On the way home I moved in front of people, telling them, "Excuse me" on the escalator on the way into the metro. I couldn't just sit still and wait an extra 5 seconds to reach the bottom. When I got off the metro I had to rush past everyone so I could get home faster. I probably bumped someone and didn't even know it, I certainly didn't apologize to anyone I might have bumped. But on the long walk home I got to thinking, what the hell is my problem.

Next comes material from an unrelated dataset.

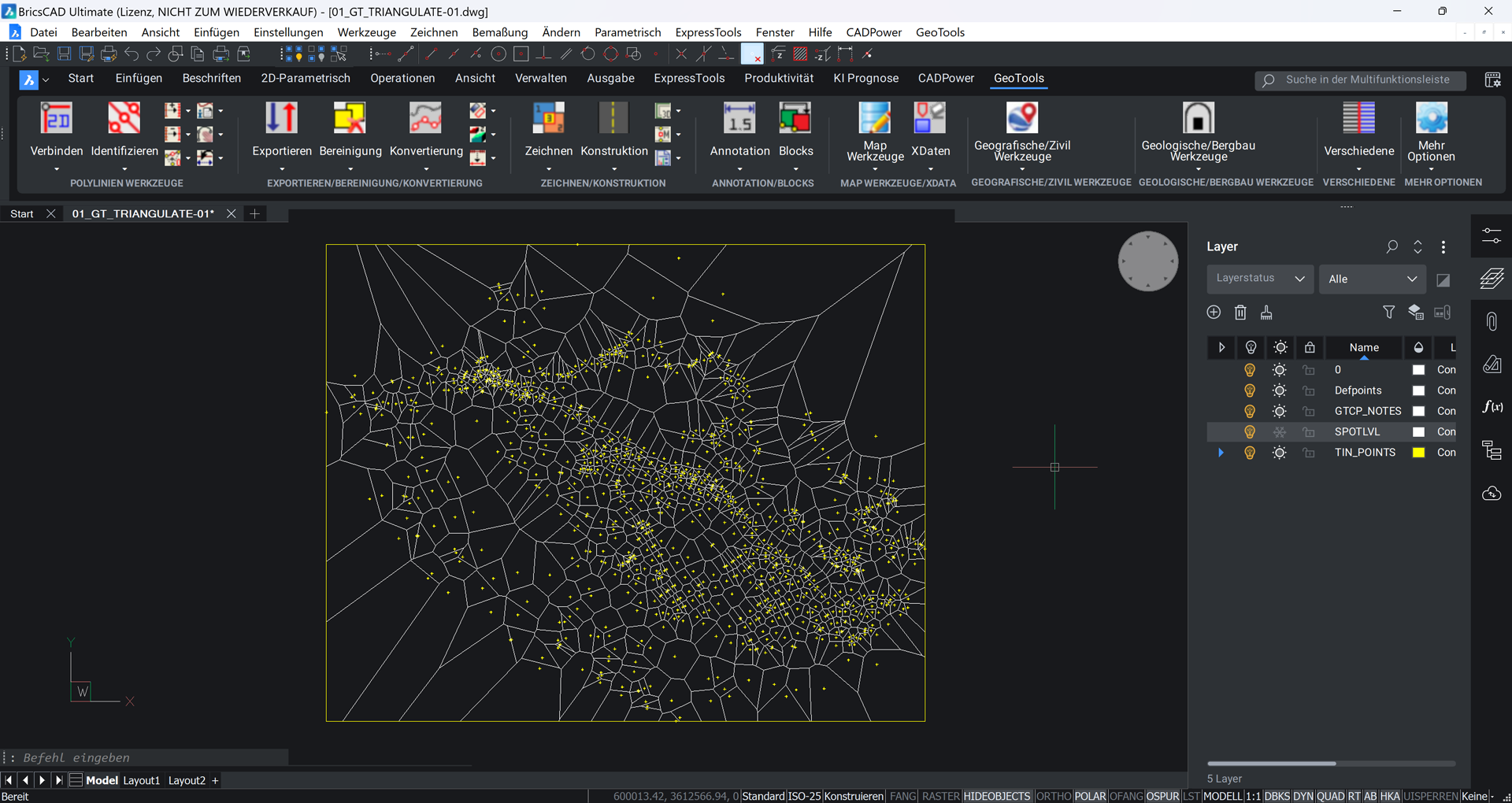Viewport: 1512px width, 803px height.
Task: Switch to the GeoTools ribbon tab
Action: click(x=1019, y=78)
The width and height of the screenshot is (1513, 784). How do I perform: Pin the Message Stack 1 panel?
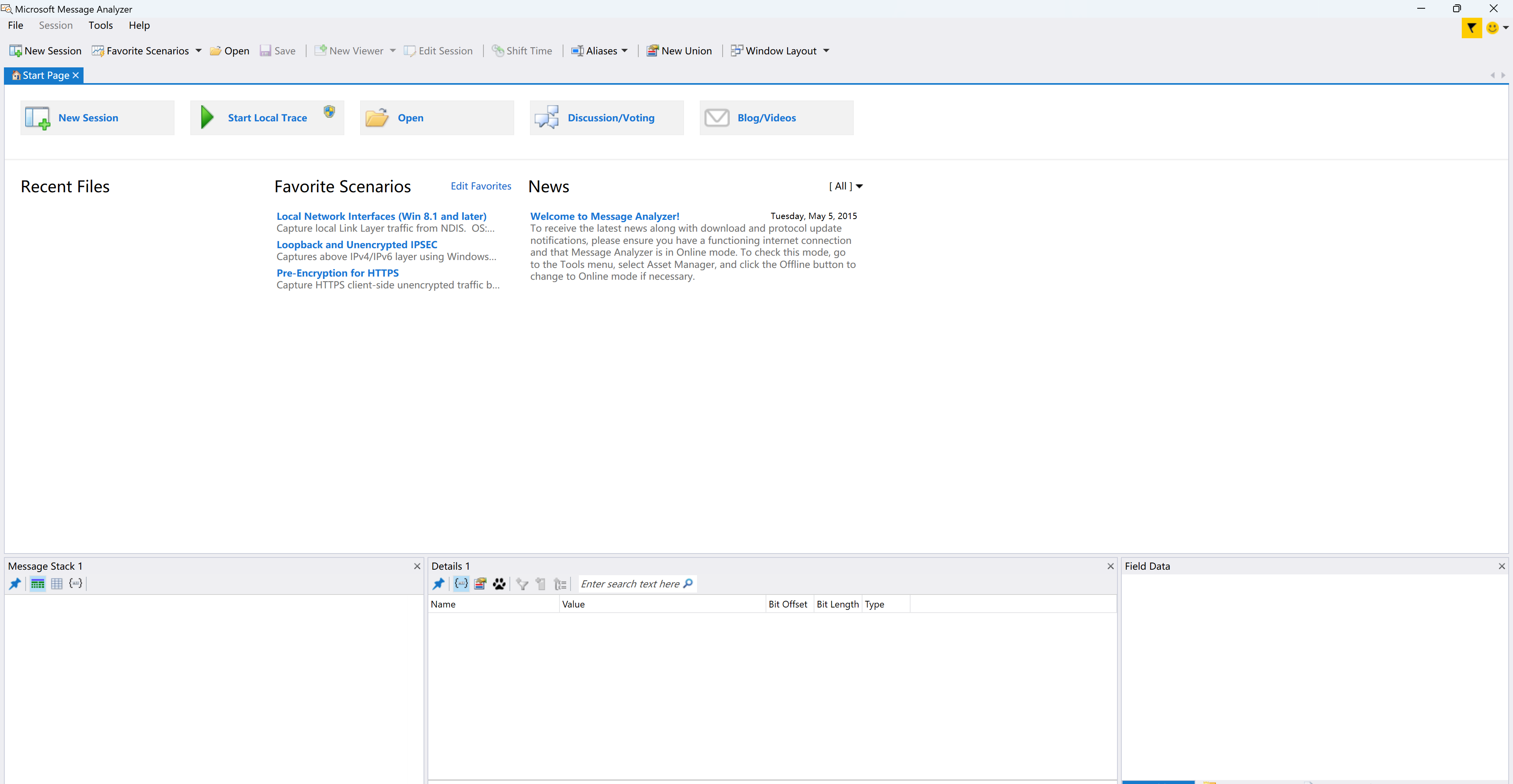pos(15,583)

I didn't have anyone waiting at home for me, no kids, no wife, no girlfriend, no fiance, no nothing. I wasn't expecting any urgent news or some kind of message I had waiting for me. I didn't have to do anything tonight, no plans, no date, no meeting. So intent was I with rushing around this afternoon that I would have pushed my own grandmother down some stairs just to get home a little quicker. But why? There's nothing on TV I wanted to watch, I wasn't hungry or tired, there's not some video game I want to play or a book I want to read. So now I'm left with a profound feeling of disappointment in myself, disappointment in my behavior and my attitude. And what's worse, I'm bored because I have so much time on my hands. There's nothing to do tonight, nothing at all in the world. And all I could do was blow past people like I'm some man on a mission to go somewhere. Guess I'm just that kind of jerk and it makes me feel really stupid that I had to be so pushy.

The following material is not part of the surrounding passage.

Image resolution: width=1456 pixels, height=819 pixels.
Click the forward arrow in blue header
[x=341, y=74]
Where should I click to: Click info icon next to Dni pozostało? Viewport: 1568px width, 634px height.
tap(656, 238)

Tuesday, September 4, 2007

Mutiny!

With the supplies of fresh water and food running low, there were murmurings from the crew concerning management of ship. Sensing that my time as Captain was nearing an end, I tried a last ditch ploy to win the crew over. Unfortunately my suggestion of mini-golf didn't go over as well as I had thought, and my attempt to prove my superiority in all things by defeating the crew in a round of putt putt failed. Apparently just because you are good at mini-golf doesn't mean that you are good at running a ship. Thus I was forced to return to Northern Virginia, away from the place I called home for a week. Tis a much harsher world here, and instead of lounging on the beach, I am forced to do laundry and clean my house. Instead of dining on the finest of seafood I am relegated to hot dogs, and whatever else we stuck in the deep fryer...At the end of it all I feel no more refreshed then I did before I went on vacation. I blame it solely on someones inability to put away their blackberry. And on my own inability to clear my mind of all the evils of government budgeting and financial management.

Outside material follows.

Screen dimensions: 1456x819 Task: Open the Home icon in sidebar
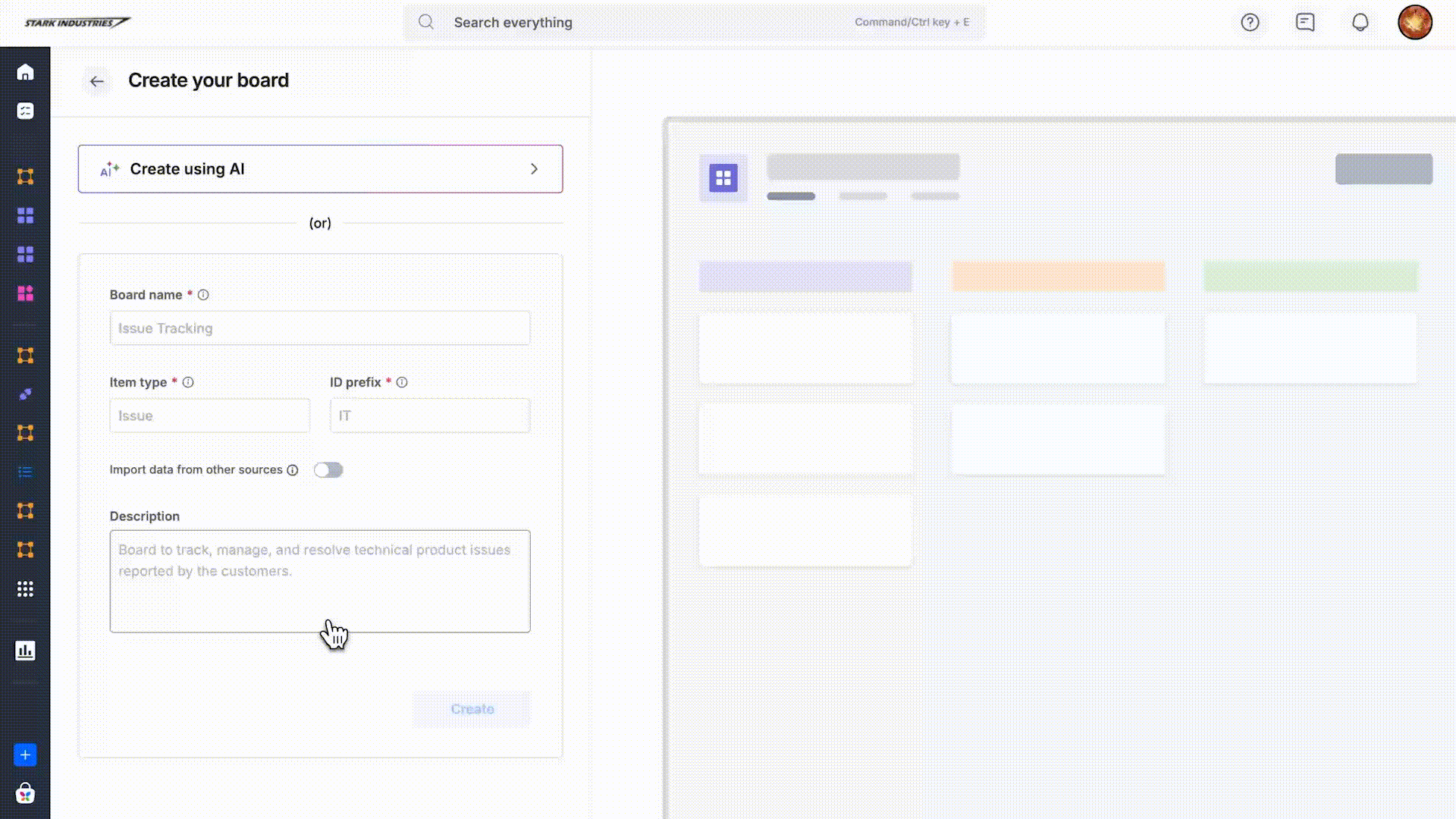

The worst part is that since it is now past labor day, my summer of going to work without a tie on has ended. Now it is necessary to feel as though a weak midget is strangling me all day long. Not because he wants me to die, but because he wants me to feel uncomfortable. Damn you midget, and your assorted colors both matching and unmatching of my shirts...Because even though I own 20 ties or so, it always only feels like it's appropriate to wear 5 of them. Guess it's time to work in the old Spongebob Squarepants tie, in an attempt to add color and humor back into a world that is oftentimes devoid of it.